Он вздохнул, посмотрел в сверкающую, казавшуюся холодной даль моря, грустно улыбнулся и сказал: «Как это странно: мама жила очень плохо, я живу хорошо, хотя я знал много ужасов в жизни, а сын-то мой будет жить отлично. Может быть, отсюда в людях идет зависть: в отце — к сыну, в дедушке — к внуку…»
Было ему необыкновенно приятно, когда пришла «Литературная газета», в которой старый детский писатель, автор «Книги о себе» Л. Пантелеев очень нежно отозвался о Дризе как о мастере своеобычном и — что обязательно необходимо для детской литературы — очень чистом человеке.
Оказалось, что Дриз — сексот, грабил людей. У меня, кстати, одолжил 10 рублей, не вернул и выпил всю водку, все заблевал, а рядом в комнате лежала тяжелобольная Дуня и шло следствие.
В ВТО мечется Женя Евтушенко. Читает стихи с рефреном: «Паноптикум, паноптикум!» Ужасно суетился, когда пришли актеры молодежного театра. Он встал со своего места и ходил посреди зала, чтобы его заметили.
У Молотова на ужине — мы с ним были вдвоем, а за стеной в одной из комнат грохотал американский джаз.
Были 4 кусочка курицы, сыр, соленые огурцы, варенье, у него булочка для диабетиков, а у меня — 4 куска хлеба на тарелке.
Он пил из чашки в подстаканнике — подарок Светланы.
В кабинетике — очень маленьком — диван, 2 стула, — все в белых с заплатками чехлах, зеленый стол, на стене — барельеф Ленина коричневый из дерева. Стены — голубые с белым.
Он очень внимательно слушал, когда я ему рассказал, как в Китае на бортах машин, где нет его имени (завод им. Молотова) на ГАЗе надписи — «выведен ревизионистский дух», а там, где есть его имя, — нет никаких надписей. Дважды переспросил.
Рассказал, когда речь зашла о реакции на смерть Кеннеди, как консул в Нью-Йорке Киселев — «он, кажется, потом был у нас послом в Египте», говорил ему, что новость о смерти Рузвельта он услышал в поезде. Американцы прослушали последние известия и продолжали свой завтрак.
Обращается ко мне: «Товарищ Семенов».
Читал стихи Энцесбергера в Интерлите. Хвалит. Хваля Ромма, упрекает его в отсутствии показа классовой подоплеки фашизма.
— Эмоционально, конечно, хорошо.
— Это один путь, — говорю я, — эмоциональный, а публицисты и историки должны подтвердить наукой.
С этим Молотов согласился.
Говорил, что разведчики доносили о нервозности в немецком посольстве перед началом войны. «А как нам было выиграть хоть день, как не объявляя, что никаких приготовлений с германской стороны не ведется? Как иначе?».
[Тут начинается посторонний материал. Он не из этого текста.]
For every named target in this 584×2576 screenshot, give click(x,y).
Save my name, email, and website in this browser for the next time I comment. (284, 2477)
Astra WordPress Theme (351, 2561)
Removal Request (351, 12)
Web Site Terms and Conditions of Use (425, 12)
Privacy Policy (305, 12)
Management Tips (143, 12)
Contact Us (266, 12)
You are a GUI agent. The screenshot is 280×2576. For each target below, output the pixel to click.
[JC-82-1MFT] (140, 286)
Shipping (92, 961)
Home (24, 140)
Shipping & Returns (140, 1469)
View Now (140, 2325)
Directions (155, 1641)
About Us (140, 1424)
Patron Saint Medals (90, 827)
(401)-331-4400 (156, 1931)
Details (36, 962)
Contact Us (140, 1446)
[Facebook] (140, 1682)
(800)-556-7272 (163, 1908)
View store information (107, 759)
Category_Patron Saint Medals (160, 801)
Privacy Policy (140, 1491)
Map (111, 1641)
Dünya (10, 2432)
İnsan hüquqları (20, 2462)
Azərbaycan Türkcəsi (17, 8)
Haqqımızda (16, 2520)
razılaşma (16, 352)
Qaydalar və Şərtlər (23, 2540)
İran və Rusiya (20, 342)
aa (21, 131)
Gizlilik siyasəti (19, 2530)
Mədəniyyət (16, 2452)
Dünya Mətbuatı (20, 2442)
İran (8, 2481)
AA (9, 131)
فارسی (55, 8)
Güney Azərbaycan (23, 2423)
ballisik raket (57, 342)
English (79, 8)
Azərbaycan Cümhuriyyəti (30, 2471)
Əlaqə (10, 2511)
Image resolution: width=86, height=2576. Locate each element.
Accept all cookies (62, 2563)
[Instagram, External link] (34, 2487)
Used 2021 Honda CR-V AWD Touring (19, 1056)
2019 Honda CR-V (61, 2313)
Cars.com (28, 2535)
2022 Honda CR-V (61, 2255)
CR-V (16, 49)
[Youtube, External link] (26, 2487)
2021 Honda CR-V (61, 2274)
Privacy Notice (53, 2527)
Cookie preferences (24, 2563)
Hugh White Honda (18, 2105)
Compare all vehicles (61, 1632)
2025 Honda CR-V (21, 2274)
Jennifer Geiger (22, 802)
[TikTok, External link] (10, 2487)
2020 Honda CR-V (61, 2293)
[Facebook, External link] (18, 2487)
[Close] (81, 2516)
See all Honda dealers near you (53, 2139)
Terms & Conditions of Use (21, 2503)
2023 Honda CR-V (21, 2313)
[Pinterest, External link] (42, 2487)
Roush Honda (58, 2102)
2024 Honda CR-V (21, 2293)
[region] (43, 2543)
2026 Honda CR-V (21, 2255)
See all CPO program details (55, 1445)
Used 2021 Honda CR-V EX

…Ойстрах рассказывал Безродному, что он, как и Рихтер, часто на концертах «делает» рожи. В чем дело? Многие считают, что это — высшее выражение чувства, а Ойстрах дружески признался Игорю, что он гримасничает, когда ему становится скучно и хочется спать. Он гримасничаньем разгоняет тоску, скуку и сон.
В октябре на Николке небо среди сосен кажется свежеоцинкованными крышами деревенских изб.
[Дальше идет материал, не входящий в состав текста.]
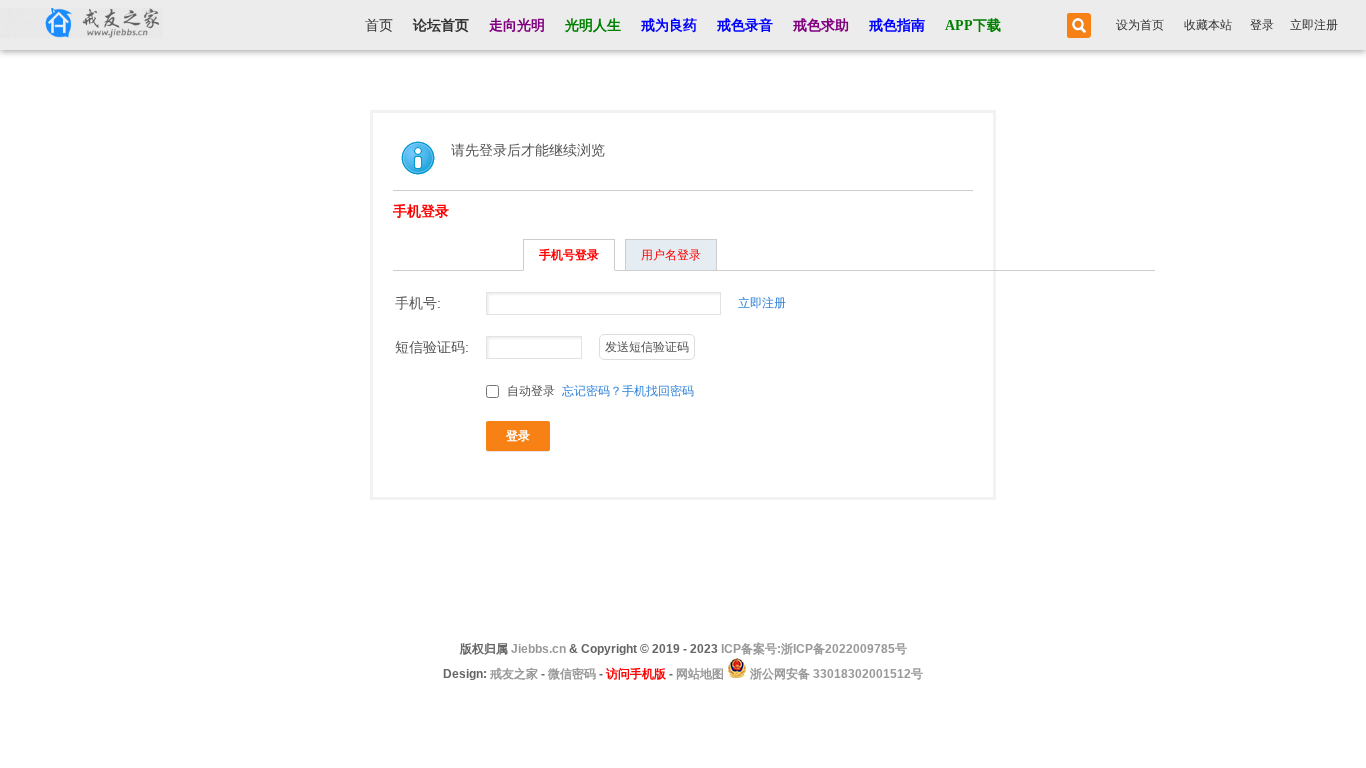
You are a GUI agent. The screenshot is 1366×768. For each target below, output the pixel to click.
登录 (1262, 25)
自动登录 (529, 391)
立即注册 (1314, 25)
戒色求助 (821, 25)
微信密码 (572, 674)
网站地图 (700, 674)
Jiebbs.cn (538, 649)
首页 (379, 25)
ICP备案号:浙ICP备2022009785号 (814, 649)
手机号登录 (569, 255)
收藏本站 (1208, 25)
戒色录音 (745, 25)
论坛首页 (441, 25)
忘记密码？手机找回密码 (628, 391)
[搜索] (1076, 25)
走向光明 (517, 25)
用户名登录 (671, 255)
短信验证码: (432, 347)
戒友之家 (514, 674)
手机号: (418, 303)
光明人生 (593, 25)
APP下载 (973, 25)
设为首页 (1140, 25)
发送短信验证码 (647, 347)
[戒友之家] (81, 25)
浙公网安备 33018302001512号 (835, 674)
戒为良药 (669, 25)
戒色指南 (897, 25)
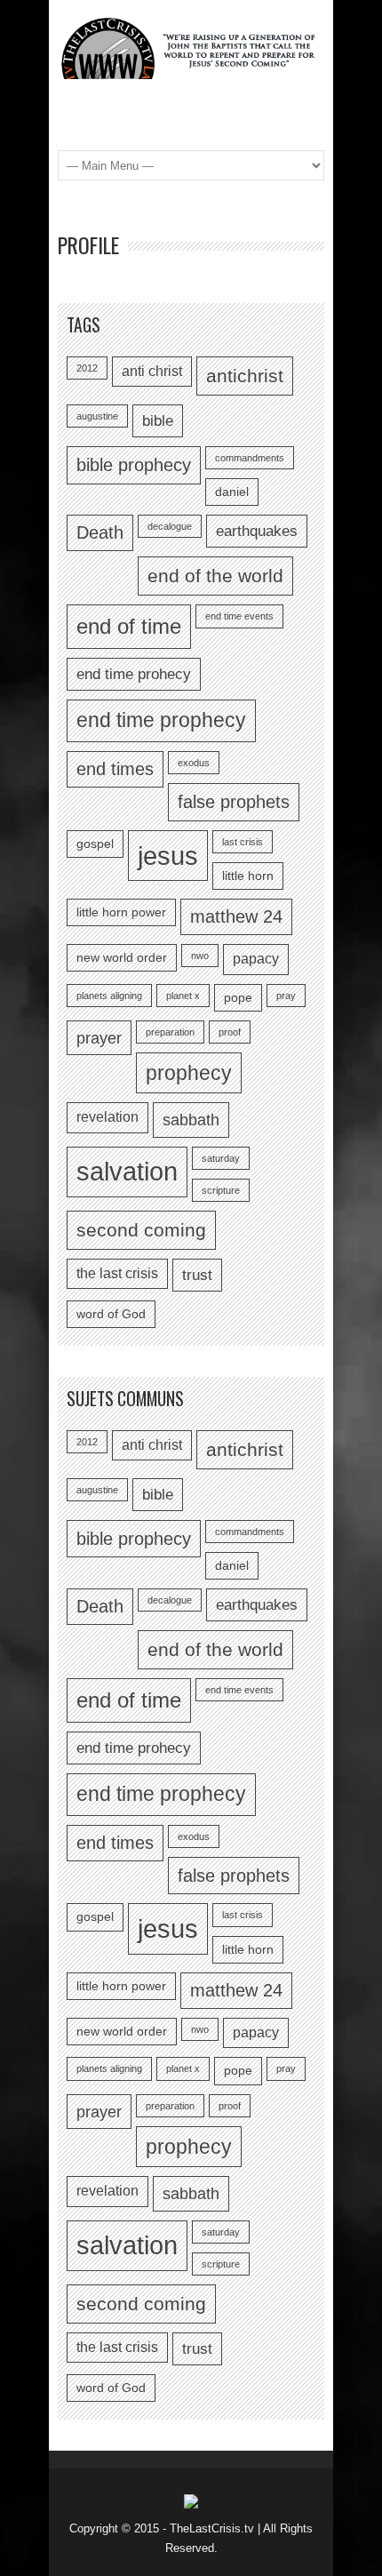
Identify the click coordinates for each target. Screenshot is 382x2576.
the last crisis (117, 1273)
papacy (256, 958)
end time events (239, 616)
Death (99, 532)
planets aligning (109, 995)
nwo (200, 955)
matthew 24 (236, 916)
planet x (183, 995)
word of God (111, 1314)
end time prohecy (133, 674)
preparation (170, 1032)
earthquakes (257, 531)
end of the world (215, 575)
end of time (128, 626)
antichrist (244, 375)
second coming (141, 1230)
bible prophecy (133, 465)
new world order (121, 957)
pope (238, 997)
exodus (194, 762)
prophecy (189, 1072)
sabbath (191, 1119)
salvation (127, 1171)
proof (230, 1032)
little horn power (121, 912)
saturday (221, 1158)
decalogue (169, 526)
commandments (249, 457)
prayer (99, 1037)
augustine (97, 416)
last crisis (242, 841)
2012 (87, 368)
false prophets (234, 802)
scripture (221, 1190)
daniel (232, 492)
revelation (107, 1116)
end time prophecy (161, 720)
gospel (95, 844)
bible (157, 420)
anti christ (152, 371)
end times (115, 769)
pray (286, 995)
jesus (168, 855)
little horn (248, 876)
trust (197, 1275)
Вчера, 12 октября, был у Евгения Симонова с Юлой и Левой. Там был старейший гитарист, цыган, друг Шаляпина, поступавший в Петербургскую консерваторию в 1904 году — Сергей Александрович Сорокин. Пел так, что мурашки ознобили. Потомок Фета — Шеншина — тот был женат на его бабке — цыганке. Рассказывал поразительные истории.
«Мы поедем в Самарканд» — история соперничества принца Ольденбургского и министра финансов Юхминцева, который ради цыганки Ольги устраивал гульбы: «По Неве шли четыре парома: в первом — цыгане, во втором — закуски, в третьем — сама Ольга, в четвертом — духовой оркестр. И проворовался на 500 000. Победоносцев еще нажал — и суд. Император написал: „Любишь кататься — люби и саночки возить — 20 лет каторги“.
Его друг поэт, проводив министра в каторгу, вернулся с вокзала в ресторан „Самарканд“ и сказал: „Чавелы, вот только что отправил в каторгу имярек“. Те — поражены, плакать… наивные люди, романтики, они ж про деньги ничего не понимают. И так спели в память — что слов нет!